It is that time! Plants that bloomed earlier now have ripe seed pods. My bed of MOSS ROSES along the front fence is still bright with blooms but the earlier ones are ripe and opening. Each summer for the last few years I have had a multicolored bed of 12 inch tall, very thick blooms. The pods open as soon as dry with dozens of tiny black seeds scattering. Anyone who wants a start can just scrape them off and scatter seeds on top of their new bed and wait for spring. If you want to keep to plant later they can be put in a container with a loose lid to finish drying. Too much moisture during the long winter is not good!

          CONEFLOWERS have bigger seeds that will soon be ripe for the pods to open. I generally let them do so as the birds need the food but they will not get all of them. A new group of perennials will be up next spring with a wide color range. They will not all be just what you planted.

          A seed is a complete plant in embryo, but dormant. There is a great difference in length of life. Some may take up to 3 years to germinate (Paeoni). Most germinate in the year after forming. The COSMOS in my front yard shed seeds earlier and the new plants are 6 inches high in August. The seeds with hard coats take longer unless you do some treatment. When you receive a packet check the requirements: (1) Quite often it says soak for 24 hours at room temperature. (2) Sometimes it may say to nick the seed to let moisture in. (3) It may say to use a fine file (fingernail will do) to score the outside coat. (4) Sometimes with berries you can put them in moist soil and stir in to get the coat rotted off and then plant as usual. 

          Some seeds will not grow unless it is frosted but you can put them in the freezer over winter. Our Nebraska soil generally freezes several times but down South it may not. Other seeds will not germinate unless they reach a certain warmth. Read the directions on the packet!! In early spring some will need extra heat to wake them up.

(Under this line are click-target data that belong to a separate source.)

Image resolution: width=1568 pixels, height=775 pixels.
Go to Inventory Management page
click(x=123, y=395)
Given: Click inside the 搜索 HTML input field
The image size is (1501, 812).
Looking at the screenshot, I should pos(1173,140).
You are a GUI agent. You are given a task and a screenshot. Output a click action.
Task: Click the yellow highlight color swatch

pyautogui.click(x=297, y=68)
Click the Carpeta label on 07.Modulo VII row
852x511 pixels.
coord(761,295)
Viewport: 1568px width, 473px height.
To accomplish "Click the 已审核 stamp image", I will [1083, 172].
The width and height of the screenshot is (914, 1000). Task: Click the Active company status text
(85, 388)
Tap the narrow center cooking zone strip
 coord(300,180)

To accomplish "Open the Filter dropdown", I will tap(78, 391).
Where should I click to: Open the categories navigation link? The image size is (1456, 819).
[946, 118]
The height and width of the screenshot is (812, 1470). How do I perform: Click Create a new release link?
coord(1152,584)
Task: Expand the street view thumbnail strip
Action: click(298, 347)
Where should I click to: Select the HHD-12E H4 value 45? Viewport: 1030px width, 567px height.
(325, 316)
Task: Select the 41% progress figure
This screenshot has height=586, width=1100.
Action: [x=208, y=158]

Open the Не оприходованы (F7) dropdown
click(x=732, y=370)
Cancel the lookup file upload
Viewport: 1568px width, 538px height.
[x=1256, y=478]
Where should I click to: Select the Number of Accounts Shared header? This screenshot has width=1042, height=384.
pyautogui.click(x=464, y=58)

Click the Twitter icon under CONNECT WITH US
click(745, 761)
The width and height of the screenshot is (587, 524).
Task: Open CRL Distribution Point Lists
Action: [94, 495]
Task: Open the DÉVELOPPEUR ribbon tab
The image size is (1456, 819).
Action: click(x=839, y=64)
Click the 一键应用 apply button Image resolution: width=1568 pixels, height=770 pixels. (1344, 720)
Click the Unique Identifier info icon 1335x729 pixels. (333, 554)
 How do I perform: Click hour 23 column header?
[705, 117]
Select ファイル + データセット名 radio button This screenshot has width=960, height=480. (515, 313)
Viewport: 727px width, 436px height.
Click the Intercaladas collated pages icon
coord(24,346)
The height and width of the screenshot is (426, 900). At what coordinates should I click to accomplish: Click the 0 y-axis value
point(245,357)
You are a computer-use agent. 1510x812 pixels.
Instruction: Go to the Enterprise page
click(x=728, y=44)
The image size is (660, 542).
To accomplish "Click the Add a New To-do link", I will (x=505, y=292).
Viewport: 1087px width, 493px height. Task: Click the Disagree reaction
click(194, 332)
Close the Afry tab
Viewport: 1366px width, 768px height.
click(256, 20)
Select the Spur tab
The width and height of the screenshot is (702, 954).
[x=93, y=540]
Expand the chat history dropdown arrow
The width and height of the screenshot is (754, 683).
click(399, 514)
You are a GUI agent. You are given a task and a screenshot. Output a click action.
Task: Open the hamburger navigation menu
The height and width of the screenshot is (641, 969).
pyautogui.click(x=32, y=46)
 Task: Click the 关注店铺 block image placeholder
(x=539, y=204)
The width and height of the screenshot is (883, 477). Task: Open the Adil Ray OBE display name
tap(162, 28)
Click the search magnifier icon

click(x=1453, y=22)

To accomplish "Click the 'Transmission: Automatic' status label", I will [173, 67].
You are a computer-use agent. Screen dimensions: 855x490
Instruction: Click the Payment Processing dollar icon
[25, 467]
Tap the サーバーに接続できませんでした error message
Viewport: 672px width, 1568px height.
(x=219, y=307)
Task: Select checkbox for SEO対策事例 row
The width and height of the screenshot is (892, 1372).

          You need to know if the seeds you plant are acid or alkaline soil lovers. And desert plants like sandy nearly dry soil. Bog or water lovers like lots of sphagnum moss to keep the soil damp.     

          Seeds are usually covered by soil about the same depth as the mother plant. Some can be tossed on top which I do with my annual poppies, cosmos, and other small seeds. If my soil seems to be hard on top I run a rake over once so the seed can get a good rooting area. If I start them in pots ahead of time I do not pour water on top which could bury some, especially very small seeds, but I put the pot in a big container with several inches of water and give it several hours for the water to work its way up. Thus you do not bury the seed.

          For larger seeds I make a row with a hoe. I then cover the seeds with soil the depth the seed is thick. This is an important time in the life of a plant so soil should not be too dry, too wet, too deep or too cold. The soil should be firm around the seed to enable its roots to get started. I walk on the ones I just throw on top.  If I made a row for them I pat them carefully with the hoe, making sure the soil is not wet as I do not want to trap them in the ground with a crust on top. Putting some potting soil on top will help if you are dealing with heavy clay soil.